What is needed is a copy of each line in the listing below that contains "will".

=== Section Start ===

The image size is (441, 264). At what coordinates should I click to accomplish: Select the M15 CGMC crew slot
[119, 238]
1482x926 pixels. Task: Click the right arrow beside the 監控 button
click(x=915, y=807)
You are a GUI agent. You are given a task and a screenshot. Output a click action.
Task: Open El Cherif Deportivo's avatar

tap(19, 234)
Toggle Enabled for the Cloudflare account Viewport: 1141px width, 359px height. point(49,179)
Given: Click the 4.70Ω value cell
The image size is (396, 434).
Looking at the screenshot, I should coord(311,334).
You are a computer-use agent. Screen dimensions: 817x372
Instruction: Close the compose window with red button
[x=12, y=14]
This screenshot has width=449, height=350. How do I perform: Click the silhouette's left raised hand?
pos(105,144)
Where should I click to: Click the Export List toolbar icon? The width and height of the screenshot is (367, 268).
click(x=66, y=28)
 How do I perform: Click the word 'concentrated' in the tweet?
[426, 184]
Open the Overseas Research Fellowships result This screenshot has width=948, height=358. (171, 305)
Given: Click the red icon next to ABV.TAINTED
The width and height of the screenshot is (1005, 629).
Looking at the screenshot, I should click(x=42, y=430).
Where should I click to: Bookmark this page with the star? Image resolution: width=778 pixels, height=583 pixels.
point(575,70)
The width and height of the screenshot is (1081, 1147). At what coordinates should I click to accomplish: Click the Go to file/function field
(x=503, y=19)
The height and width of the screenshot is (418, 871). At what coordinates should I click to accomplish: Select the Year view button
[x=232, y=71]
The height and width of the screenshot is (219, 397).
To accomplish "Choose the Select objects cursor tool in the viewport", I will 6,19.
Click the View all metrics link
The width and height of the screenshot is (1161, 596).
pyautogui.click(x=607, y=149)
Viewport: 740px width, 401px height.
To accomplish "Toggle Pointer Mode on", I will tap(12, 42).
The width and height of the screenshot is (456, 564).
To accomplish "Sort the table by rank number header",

=== Section End ===

> **Response box**:
To accomplish "Choose the Select objects cursor tool in the viewport", I will 6,19.
To accomplish "Toggle Pointer Mode on", I will tap(12, 42).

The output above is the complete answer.